__Given task 1__
Print the passage on the partnership firm and Section 2(22)(e) word for word, beginning at the words "The Ld.counsel for the assessee further" and stopping after the words "of the assessee.".
__Given task 2__
Answer these questions from the passage on the partnership firm and Section 2(22)(e):
(a) What percentage of shares does Shri Rafeeq Ahmed hold in M/s Abdul Wahid Tanneries Pvt. Ltd.?
(b) Under what head in the balance sheet was the deferred liability shown?
(c) According to the counsel, in whose hands must any advance or loan from the company for a shareholder's benefit be assessed?

__Given passage__
## BEGIN
Shri G. Baskar, the Ld.counsel for the assessee, submitted that the assessee is a partnership firm. One of the partners, namely, Shri Rafeeq Ahmed is holding 35% of shares in M/s Abdul Wahid Tanneries Pvt. Ltd. According to the Ld. counsel, there was a business transaction between Shri Rafeeq Ahmed and M/s Abdul Wahid Tanneries Pvt. Ltd. In fact, the assessee-partnership firm was purchasing finished leather from M/s Abdul Wahid Tanneries Pvt. Ltd. for manufacturing shoe and shoe uppers regularly. During the financial year ending 31.03.2012, according to the Ld. counsel, M/s T. Abdul Wahid & Co. owed to M/s Abdul Wahid Tanneries Limited a sum of `6,31,49,548/- towards supply of leather. In order to maintain the working capital ratio, a sum of `2 Crores was transferred from sundry creditors to trade running account of M/s Abdul Wahid Tanneries Pvt. Ltd. as a deferred liability which was shown in the balance sheet under the head “Unsecured Loan”. According to the Ld. counsel, there was no cash transaction between the assessee-partnership firm and M/s Abdul Wahid Tanneries Pvt. Ltd. The amount outstanding for supply of leather was shown as unsecured loan. Therefore, according to the Ld. counsel, it cannot be construed either as advance or otherwise. It is a commercial transaction between the assessee-firm and the company, therefore, according to the Ld. counsel, the provisions of Section 2(22)(e) of the Income-tax Act, 1961 (in short 'the Act') is not applicable at all.
The Ld.counsel for the assessee further submitted that the assessee-firm is neither a beneficial shareholder nor a registered shareholder. Referring to Section 2(22)(e) of the Act, the Ld.counsel submitted that if at all there was any advance or loan from the company for the benefit of shareholder, the same has to be assessed only in the hands of registered shareholder or beneficial shareholder. According to the Ld. counsel, the assessee-firm is neither a registered shareholder nor a beneficial shareholder, therefore, it cannot be assessed in the hands of the assessee.
## END
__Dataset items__
## BEGIN
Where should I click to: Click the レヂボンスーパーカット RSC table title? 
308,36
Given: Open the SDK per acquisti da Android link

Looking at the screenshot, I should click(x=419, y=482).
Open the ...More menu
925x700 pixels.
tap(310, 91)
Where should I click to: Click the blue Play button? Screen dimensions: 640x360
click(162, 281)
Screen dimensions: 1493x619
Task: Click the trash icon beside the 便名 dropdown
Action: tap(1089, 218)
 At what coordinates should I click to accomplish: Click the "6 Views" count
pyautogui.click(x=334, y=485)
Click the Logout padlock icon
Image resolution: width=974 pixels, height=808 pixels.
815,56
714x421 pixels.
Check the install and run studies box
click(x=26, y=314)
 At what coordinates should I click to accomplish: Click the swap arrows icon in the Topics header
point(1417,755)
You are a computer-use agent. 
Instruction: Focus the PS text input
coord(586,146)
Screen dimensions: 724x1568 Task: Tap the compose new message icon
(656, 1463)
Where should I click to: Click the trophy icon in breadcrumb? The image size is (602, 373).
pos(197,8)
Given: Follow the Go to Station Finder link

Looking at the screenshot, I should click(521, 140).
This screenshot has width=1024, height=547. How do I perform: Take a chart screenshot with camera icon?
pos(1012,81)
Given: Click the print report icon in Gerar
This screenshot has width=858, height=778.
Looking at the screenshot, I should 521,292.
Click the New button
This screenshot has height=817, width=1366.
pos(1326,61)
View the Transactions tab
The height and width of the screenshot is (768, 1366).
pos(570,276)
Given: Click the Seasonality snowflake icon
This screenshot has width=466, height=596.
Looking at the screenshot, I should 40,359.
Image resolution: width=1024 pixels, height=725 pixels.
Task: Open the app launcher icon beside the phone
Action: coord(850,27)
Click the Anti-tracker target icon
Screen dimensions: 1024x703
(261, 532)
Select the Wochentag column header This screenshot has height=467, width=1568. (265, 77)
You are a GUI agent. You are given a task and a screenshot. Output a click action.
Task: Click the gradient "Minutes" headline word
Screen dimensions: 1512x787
## END
__Final result 1__
The Ld.counsel for the assessee further submitted that the assessee-firm is neither a beneficial shareholder nor a registered shareholder. Referring to Section 2(22)(e) of the Act, the Ld.counsel submitted that if at all there was any advance or loan from the company for the benefit of shareholder, the same has to be assessed only in the hands of registered shareholder or beneficial shareholder. According to the Ld. counsel, the assessee-firm is neither a registered shareholder nor a beneficial shareholder, therefore, it cannot be assessed in the hands of the assessee.

__Final result 2__
(a) 35%
(b) "Unsecured Loan"
(c) Only in the hands of the registered shareholder or the beneficial shareholder